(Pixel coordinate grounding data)
=== Section Start ===

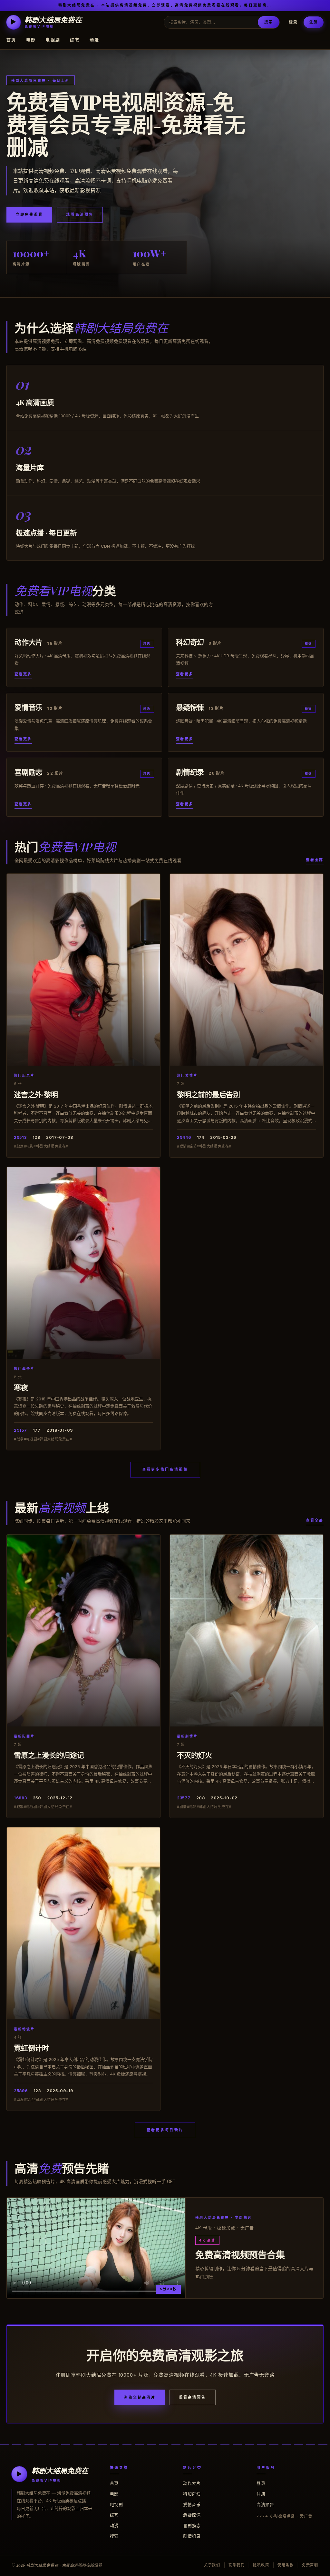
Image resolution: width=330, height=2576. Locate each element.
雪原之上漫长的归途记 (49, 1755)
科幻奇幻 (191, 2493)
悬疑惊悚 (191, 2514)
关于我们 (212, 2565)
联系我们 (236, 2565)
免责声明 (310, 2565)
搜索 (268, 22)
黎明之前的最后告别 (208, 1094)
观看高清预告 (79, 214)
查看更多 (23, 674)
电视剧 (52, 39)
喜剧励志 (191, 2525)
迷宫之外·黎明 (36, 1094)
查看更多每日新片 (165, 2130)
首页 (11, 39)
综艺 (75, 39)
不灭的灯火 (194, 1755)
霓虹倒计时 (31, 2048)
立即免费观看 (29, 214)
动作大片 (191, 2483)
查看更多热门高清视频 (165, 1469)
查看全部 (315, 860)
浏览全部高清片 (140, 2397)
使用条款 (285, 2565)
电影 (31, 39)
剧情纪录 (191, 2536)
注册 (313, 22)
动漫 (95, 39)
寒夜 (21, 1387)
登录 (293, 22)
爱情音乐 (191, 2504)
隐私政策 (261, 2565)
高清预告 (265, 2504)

=== Section End ===

_Exercise objective:_
Write out every entry exactly. Pictures do not belong in the copy.

_Response below:_
Image resolution: width=330, height=2576. Locate each element.
雪原之上漫长的归途记 (49, 1755)
科幻奇幻 (191, 2493)
悬疑惊悚 (191, 2514)
关于我们 (212, 2565)
联系我们 (236, 2565)
免责声明 (310, 2565)
搜索 (268, 22)
黎明之前的最后告别 (208, 1094)
观看高清预告 (79, 214)
查看更多 (23, 674)
电视剧 (52, 39)
喜剧励志 (191, 2525)
迷宫之外·黎明 (36, 1094)
查看更多每日新片 (165, 2130)
首页 (11, 39)
综艺 (75, 39)
不灭的灯火 (194, 1755)
霓虹倒计时 (31, 2048)
立即免费观看 (29, 214)
动作大片 (191, 2483)
查看更多热门高清视频 (165, 1469)
查看全部 (315, 860)
浏览全部高清片 (140, 2397)
使用条款 (285, 2565)
电影 (31, 39)
剧情纪录 (191, 2536)
注册 (313, 22)
动漫 (95, 39)
寒夜 (21, 1387)
登录 (293, 22)
爱情音乐 (191, 2504)
隐私政策 (261, 2565)
高清预告 (265, 2504)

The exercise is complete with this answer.